** Raw data follows **

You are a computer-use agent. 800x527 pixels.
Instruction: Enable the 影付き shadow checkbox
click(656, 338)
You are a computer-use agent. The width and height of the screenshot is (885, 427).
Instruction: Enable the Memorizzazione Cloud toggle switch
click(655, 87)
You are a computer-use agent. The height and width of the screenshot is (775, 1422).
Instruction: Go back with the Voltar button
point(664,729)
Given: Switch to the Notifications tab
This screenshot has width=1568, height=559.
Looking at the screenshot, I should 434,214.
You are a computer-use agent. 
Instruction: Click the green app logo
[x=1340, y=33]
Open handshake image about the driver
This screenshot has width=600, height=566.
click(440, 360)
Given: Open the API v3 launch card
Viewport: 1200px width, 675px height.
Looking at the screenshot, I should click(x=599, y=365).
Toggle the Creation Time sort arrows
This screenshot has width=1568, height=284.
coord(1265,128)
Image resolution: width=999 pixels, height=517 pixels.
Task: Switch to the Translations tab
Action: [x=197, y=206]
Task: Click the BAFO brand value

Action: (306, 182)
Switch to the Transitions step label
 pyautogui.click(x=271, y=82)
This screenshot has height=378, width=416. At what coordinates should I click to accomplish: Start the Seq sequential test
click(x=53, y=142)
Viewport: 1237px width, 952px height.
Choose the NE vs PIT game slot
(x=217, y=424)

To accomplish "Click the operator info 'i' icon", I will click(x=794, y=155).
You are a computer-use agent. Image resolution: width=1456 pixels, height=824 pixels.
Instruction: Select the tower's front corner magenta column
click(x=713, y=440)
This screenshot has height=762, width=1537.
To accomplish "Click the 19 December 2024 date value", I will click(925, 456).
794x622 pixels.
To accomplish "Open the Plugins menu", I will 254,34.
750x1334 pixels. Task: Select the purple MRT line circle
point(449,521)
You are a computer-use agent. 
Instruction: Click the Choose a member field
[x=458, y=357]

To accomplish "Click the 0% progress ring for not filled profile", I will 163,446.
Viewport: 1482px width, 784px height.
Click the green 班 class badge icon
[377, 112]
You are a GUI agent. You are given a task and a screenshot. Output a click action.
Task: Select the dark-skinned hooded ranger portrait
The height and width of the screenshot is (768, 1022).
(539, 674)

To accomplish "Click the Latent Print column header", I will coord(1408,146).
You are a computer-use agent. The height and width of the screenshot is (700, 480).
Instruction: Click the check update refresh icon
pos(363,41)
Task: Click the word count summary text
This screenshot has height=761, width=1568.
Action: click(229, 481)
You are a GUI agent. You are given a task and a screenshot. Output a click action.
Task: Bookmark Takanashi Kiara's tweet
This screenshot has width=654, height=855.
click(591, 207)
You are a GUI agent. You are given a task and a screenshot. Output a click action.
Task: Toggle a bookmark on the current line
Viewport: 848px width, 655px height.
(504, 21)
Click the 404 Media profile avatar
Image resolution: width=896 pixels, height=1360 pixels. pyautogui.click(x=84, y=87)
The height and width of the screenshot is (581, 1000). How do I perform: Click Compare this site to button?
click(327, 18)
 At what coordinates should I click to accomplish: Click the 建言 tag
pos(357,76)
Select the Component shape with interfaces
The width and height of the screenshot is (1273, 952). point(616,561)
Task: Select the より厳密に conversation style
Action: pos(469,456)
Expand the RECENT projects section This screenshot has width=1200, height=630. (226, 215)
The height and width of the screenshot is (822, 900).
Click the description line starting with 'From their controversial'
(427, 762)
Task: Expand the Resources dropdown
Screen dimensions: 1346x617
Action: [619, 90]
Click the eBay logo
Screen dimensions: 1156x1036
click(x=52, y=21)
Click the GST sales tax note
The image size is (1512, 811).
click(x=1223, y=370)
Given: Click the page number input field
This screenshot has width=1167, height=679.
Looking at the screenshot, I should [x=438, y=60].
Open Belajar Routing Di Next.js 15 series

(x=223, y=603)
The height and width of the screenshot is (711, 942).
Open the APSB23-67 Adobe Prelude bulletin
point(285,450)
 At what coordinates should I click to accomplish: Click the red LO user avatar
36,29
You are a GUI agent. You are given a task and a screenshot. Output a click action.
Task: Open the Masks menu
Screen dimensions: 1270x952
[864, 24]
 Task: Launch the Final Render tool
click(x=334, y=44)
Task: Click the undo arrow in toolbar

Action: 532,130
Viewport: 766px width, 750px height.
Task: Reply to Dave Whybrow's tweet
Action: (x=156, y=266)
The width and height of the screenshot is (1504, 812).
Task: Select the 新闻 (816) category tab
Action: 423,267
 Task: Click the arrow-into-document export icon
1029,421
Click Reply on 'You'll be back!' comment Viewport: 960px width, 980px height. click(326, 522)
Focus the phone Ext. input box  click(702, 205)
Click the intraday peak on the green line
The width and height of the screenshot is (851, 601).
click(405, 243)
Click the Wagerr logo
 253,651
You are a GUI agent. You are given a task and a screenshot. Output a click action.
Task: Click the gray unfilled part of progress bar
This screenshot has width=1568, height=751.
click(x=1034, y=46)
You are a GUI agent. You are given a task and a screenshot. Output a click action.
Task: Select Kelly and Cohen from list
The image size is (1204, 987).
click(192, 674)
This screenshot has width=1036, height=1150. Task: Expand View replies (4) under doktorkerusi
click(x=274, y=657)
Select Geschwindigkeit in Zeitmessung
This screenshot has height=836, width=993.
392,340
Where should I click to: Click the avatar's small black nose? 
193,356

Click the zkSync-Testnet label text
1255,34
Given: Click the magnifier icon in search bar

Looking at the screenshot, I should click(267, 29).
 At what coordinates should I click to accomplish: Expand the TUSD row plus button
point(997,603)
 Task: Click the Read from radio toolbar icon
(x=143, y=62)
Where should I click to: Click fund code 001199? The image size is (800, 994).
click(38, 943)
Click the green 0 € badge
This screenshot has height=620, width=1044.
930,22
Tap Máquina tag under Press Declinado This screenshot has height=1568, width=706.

** End of Raw data **

* _Exercise objective_:
This calls for repeating all of the records, character for character.

* _Task response_:
You are a computer-use agent. 800x527 pixels.
Instruction: Enable the 影付き shadow checkbox
click(656, 338)
You are a computer-use agent. The width and height of the screenshot is (885, 427).
Instruction: Enable the Memorizzazione Cloud toggle switch
click(655, 87)
You are a computer-use agent. The height and width of the screenshot is (775, 1422).
Instruction: Go back with the Voltar button
point(664,729)
Given: Switch to the Notifications tab
This screenshot has width=1568, height=559.
Looking at the screenshot, I should 434,214.
You are a computer-use agent. 
Instruction: Click the green app logo
[x=1340, y=33]
Open handshake image about the driver
This screenshot has width=600, height=566.
click(440, 360)
Given: Open the API v3 launch card
Viewport: 1200px width, 675px height.
Looking at the screenshot, I should click(x=599, y=365).
Toggle the Creation Time sort arrows
This screenshot has width=1568, height=284.
coord(1265,128)
Image resolution: width=999 pixels, height=517 pixels.
Task: Switch to the Translations tab
Action: [x=197, y=206]
Task: Click the BAFO brand value

Action: (306, 182)
Switch to the Transitions step label
 pyautogui.click(x=271, y=82)
This screenshot has height=378, width=416. At what coordinates should I click to accomplish: Start the Seq sequential test
click(x=53, y=142)
Viewport: 1237px width, 952px height.
Choose the NE vs PIT game slot
(x=217, y=424)

To accomplish "Click the operator info 'i' icon", I will click(x=794, y=155).
You are a computer-use agent. Image resolution: width=1456 pixels, height=824 pixels.
Instruction: Select the tower's front corner magenta column
click(x=713, y=440)
This screenshot has height=762, width=1537.
To accomplish "Click the 19 December 2024 date value", I will click(925, 456).
794x622 pixels.
To accomplish "Open the Plugins menu", I will 254,34.
750x1334 pixels. Task: Select the purple MRT line circle
point(449,521)
You are a computer-use agent. 
Instruction: Click the Choose a member field
[x=458, y=357]

To accomplish "Click the 0% progress ring for not filled profile", I will 163,446.
Viewport: 1482px width, 784px height.
Click the green 班 class badge icon
[377, 112]
You are a GUI agent. You are given a task and a screenshot. Output a click action.
Task: Select the dark-skinned hooded ranger portrait
The height and width of the screenshot is (768, 1022).
(539, 674)

To accomplish "Click the Latent Print column header", I will coord(1408,146).
You are a computer-use agent. The height and width of the screenshot is (700, 480).
Instruction: Click the check update refresh icon
pos(363,41)
Task: Click the word count summary text
This screenshot has height=761, width=1568.
Action: click(229, 481)
You are a GUI agent. You are given a task and a screenshot. Output a click action.
Task: Bookmark Takanashi Kiara's tweet
This screenshot has width=654, height=855.
click(591, 207)
You are a GUI agent. You are given a task and a screenshot. Output a click action.
Task: Toggle a bookmark on the current line
Viewport: 848px width, 655px height.
(504, 21)
Click the 404 Media profile avatar
Image resolution: width=896 pixels, height=1360 pixels. pyautogui.click(x=84, y=87)
The height and width of the screenshot is (581, 1000). How do I perform: Click Compare this site to button?
click(327, 18)
 At what coordinates should I click to accomplish: Click the 建言 tag
pos(357,76)
Select the Component shape with interfaces
The width and height of the screenshot is (1273, 952). point(616,561)
Task: Select the より厳密に conversation style
Action: pos(469,456)
Expand the RECENT projects section This screenshot has width=1200, height=630. (226, 215)
The height and width of the screenshot is (822, 900).
Click the description line starting with 'From their controversial'
(427, 762)
Task: Expand the Resources dropdown
Screen dimensions: 1346x617
Action: [619, 90]
Click the eBay logo
Screen dimensions: 1156x1036
click(x=52, y=21)
Click the GST sales tax note
The image size is (1512, 811).
click(x=1223, y=370)
Given: Click the page number input field
This screenshot has width=1167, height=679.
Looking at the screenshot, I should [x=438, y=60].
Open Belajar Routing Di Next.js 15 series

(x=223, y=603)
The height and width of the screenshot is (711, 942).
Open the APSB23-67 Adobe Prelude bulletin
point(285,450)
 At what coordinates should I click to accomplish: Click the red LO user avatar
36,29
You are a GUI agent. You are given a task and a screenshot. Output a click action.
Task: Open the Masks menu
Screen dimensions: 1270x952
[864, 24]
 Task: Launch the Final Render tool
click(x=334, y=44)
Task: Click the undo arrow in toolbar

Action: 532,130
Viewport: 766px width, 750px height.
Task: Reply to Dave Whybrow's tweet
Action: (x=156, y=266)
The width and height of the screenshot is (1504, 812).
Task: Select the 新闻 (816) category tab
Action: 423,267
 Task: Click the arrow-into-document export icon
1029,421
Click Reply on 'You'll be back!' comment Viewport: 960px width, 980px height. click(326, 522)
Focus the phone Ext. input box  click(702, 205)
Click the intraday peak on the green line
The width and height of the screenshot is (851, 601).
click(405, 243)
Click the Wagerr logo
 253,651
You are a GUI agent. You are given a task and a screenshot. Output a click action.
Task: Click the gray unfilled part of progress bar
This screenshot has width=1568, height=751.
click(x=1034, y=46)
You are a GUI agent. You are given a task and a screenshot. Output a click action.
Task: Select Kelly and Cohen from list
The image size is (1204, 987).
click(192, 674)
This screenshot has width=1036, height=1150. Task: Expand View replies (4) under doktorkerusi
click(x=274, y=657)
Select Geschwindigkeit in Zeitmessung
This screenshot has height=836, width=993.
392,340
Where should I click to: Click the avatar's small black nose? 
193,356

Click the zkSync-Testnet label text
1255,34
Given: Click the magnifier icon in search bar

Looking at the screenshot, I should click(267, 29).
 At what coordinates should I click to accomplish: Expand the TUSD row plus button
point(997,603)
 Task: Click the Read from radio toolbar icon
(x=143, y=62)
Where should I click to: Click fund code 001199? The image size is (800, 994).
click(38, 943)
Click the green 0 € badge
This screenshot has height=620, width=1044.
930,22
Tap Máquina tag under Press Declinado This screenshot has height=1568, width=706.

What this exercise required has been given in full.